• _DIRECTION_
Copy out the lines below word for word, leaving nothing out and changing nothing.

Entries on where items show up:
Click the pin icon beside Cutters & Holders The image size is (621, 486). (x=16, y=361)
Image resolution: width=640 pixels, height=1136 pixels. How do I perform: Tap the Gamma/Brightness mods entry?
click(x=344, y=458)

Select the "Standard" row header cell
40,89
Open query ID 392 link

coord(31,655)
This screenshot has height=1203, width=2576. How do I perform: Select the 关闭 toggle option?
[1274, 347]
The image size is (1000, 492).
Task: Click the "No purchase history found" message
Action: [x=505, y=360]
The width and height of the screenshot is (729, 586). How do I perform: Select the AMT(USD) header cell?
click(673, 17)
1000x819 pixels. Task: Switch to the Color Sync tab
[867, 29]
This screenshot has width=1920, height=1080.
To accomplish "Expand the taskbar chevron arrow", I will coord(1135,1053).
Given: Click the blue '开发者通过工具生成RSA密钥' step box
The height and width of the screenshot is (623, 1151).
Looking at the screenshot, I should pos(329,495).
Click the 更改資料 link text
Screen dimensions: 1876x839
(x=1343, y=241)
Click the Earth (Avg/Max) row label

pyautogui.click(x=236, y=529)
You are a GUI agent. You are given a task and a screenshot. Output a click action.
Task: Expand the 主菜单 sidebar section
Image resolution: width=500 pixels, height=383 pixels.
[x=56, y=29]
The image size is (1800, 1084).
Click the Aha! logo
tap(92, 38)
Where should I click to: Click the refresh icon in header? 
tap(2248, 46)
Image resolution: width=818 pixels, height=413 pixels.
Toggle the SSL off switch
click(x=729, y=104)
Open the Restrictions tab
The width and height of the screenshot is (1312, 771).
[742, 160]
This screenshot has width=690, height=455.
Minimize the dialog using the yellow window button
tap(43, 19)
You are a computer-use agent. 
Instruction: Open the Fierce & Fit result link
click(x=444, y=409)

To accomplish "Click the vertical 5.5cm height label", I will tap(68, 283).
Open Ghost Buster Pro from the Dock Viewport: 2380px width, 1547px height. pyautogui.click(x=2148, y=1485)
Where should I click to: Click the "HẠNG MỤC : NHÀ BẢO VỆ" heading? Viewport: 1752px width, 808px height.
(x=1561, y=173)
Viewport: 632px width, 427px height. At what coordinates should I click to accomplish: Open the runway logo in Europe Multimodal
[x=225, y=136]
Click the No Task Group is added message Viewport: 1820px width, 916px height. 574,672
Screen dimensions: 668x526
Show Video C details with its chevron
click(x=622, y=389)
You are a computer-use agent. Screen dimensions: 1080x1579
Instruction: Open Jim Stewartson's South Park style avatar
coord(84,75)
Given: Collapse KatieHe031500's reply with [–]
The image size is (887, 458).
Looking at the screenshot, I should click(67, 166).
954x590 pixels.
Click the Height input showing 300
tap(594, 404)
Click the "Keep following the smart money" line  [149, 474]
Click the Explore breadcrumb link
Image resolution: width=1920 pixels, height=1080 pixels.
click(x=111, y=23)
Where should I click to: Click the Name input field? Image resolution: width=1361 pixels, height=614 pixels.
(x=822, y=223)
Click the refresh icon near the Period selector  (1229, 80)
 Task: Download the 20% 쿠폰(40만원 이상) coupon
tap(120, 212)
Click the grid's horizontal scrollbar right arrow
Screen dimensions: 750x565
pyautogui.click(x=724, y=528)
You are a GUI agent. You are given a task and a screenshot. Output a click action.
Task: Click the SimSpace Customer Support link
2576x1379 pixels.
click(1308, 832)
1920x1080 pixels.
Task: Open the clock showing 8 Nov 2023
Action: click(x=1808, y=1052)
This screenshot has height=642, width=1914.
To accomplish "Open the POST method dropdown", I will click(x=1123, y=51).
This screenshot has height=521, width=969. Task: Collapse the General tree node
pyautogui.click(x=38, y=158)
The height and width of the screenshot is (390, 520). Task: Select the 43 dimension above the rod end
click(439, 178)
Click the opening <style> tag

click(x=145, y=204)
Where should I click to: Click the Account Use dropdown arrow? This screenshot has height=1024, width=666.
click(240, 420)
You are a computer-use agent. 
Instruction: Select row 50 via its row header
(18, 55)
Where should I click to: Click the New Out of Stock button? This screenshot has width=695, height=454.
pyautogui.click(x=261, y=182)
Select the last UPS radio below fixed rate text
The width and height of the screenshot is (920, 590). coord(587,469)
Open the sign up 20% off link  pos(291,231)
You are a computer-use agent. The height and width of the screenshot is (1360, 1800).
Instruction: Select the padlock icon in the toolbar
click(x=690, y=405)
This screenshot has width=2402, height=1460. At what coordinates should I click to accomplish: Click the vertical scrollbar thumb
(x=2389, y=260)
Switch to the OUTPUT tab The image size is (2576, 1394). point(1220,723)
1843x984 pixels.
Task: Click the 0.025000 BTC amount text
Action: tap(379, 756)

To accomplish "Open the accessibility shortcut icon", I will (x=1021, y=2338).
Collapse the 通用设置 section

• _EXERCISE RESPONSE_
Click the pin icon beside Cutters & Holders The image size is (621, 486). (x=16, y=361)
Image resolution: width=640 pixels, height=1136 pixels. How do I perform: Tap the Gamma/Brightness mods entry?
click(x=344, y=458)

Select the "Standard" row header cell
40,89
Open query ID 392 link

coord(31,655)
This screenshot has height=1203, width=2576. How do I perform: Select the 关闭 toggle option?
[1274, 347]
The image size is (1000, 492).
Task: Click the "No purchase history found" message
Action: [x=505, y=360]
The width and height of the screenshot is (729, 586). How do I perform: Select the AMT(USD) header cell?
click(673, 17)
1000x819 pixels. Task: Switch to the Color Sync tab
[867, 29]
This screenshot has width=1920, height=1080.
To accomplish "Expand the taskbar chevron arrow", I will coord(1135,1053).
Given: Click the blue '开发者通过工具生成RSA密钥' step box
The height and width of the screenshot is (623, 1151).
Looking at the screenshot, I should pos(329,495).
Click the 更改資料 link text
Screen dimensions: 1876x839
(x=1343, y=241)
Click the Earth (Avg/Max) row label

pyautogui.click(x=236, y=529)
You are a GUI agent. You are given a task and a screenshot. Output a click action.
Task: Expand the 主菜单 sidebar section
Image resolution: width=500 pixels, height=383 pixels.
[x=56, y=29]
The image size is (1800, 1084).
Click the Aha! logo
tap(92, 38)
Where should I click to: Click the refresh icon in header? 
tap(2248, 46)
Image resolution: width=818 pixels, height=413 pixels.
Toggle the SSL off switch
click(x=729, y=104)
Open the Restrictions tab
The width and height of the screenshot is (1312, 771).
[742, 160]
This screenshot has width=690, height=455.
Minimize the dialog using the yellow window button
tap(43, 19)
You are a computer-use agent. 
Instruction: Open the Fierce & Fit result link
click(x=444, y=409)

To accomplish "Click the vertical 5.5cm height label", I will tap(68, 283).
Open Ghost Buster Pro from the Dock Viewport: 2380px width, 1547px height. pyautogui.click(x=2148, y=1485)
Where should I click to: Click the "HẠNG MỤC : NHÀ BẢO VỆ" heading? Viewport: 1752px width, 808px height.
(x=1561, y=173)
Viewport: 632px width, 427px height. At what coordinates should I click to accomplish: Open the runway logo in Europe Multimodal
[x=225, y=136]
Click the No Task Group is added message Viewport: 1820px width, 916px height. 574,672
Screen dimensions: 668x526
Show Video C details with its chevron
click(x=622, y=389)
You are a computer-use agent. Screen dimensions: 1080x1579
Instruction: Open Jim Stewartson's South Park style avatar
coord(84,75)
Given: Collapse KatieHe031500's reply with [–]
The image size is (887, 458).
Looking at the screenshot, I should click(67, 166).
954x590 pixels.
Click the Height input showing 300
tap(594, 404)
Click the "Keep following the smart money" line  [149, 474]
Click the Explore breadcrumb link
Image resolution: width=1920 pixels, height=1080 pixels.
click(x=111, y=23)
Where should I click to: Click the Name input field? Image resolution: width=1361 pixels, height=614 pixels.
(x=822, y=223)
Click the refresh icon near the Period selector  (1229, 80)
 Task: Download the 20% 쿠폰(40만원 이상) coupon
tap(120, 212)
Click the grid's horizontal scrollbar right arrow
Screen dimensions: 750x565
pyautogui.click(x=724, y=528)
You are a GUI agent. You are given a task and a screenshot. Output a click action.
Task: Click the SimSpace Customer Support link
2576x1379 pixels.
click(1308, 832)
1920x1080 pixels.
Task: Open the clock showing 8 Nov 2023
Action: click(x=1808, y=1052)
This screenshot has height=642, width=1914.
To accomplish "Open the POST method dropdown", I will click(x=1123, y=51).
This screenshot has height=521, width=969. Task: Collapse the General tree node
pyautogui.click(x=38, y=158)
The height and width of the screenshot is (390, 520). Task: Select the 43 dimension above the rod end
click(439, 178)
Click the opening <style> tag

click(x=145, y=204)
Where should I click to: Click the Account Use dropdown arrow? This screenshot has height=1024, width=666.
click(240, 420)
You are a computer-use agent. 
Instruction: Select row 50 via its row header
(18, 55)
Where should I click to: Click the New Out of Stock button? This screenshot has width=695, height=454.
pyautogui.click(x=261, y=182)
Select the last UPS radio below fixed rate text
The width and height of the screenshot is (920, 590). coord(587,469)
Open the sign up 20% off link  pos(291,231)
You are a computer-use agent. The height and width of the screenshot is (1360, 1800).
Instruction: Select the padlock icon in the toolbar
click(x=690, y=405)
This screenshot has width=2402, height=1460. At what coordinates should I click to accomplish: Click the vertical scrollbar thumb
(x=2389, y=260)
Switch to the OUTPUT tab The image size is (2576, 1394). point(1220,723)
1843x984 pixels.
Task: Click the 0.025000 BTC amount text
Action: tap(379, 756)

To accomplish "Open the accessibility shortcut icon", I will (x=1021, y=2338).
Collapse the 通用设置 section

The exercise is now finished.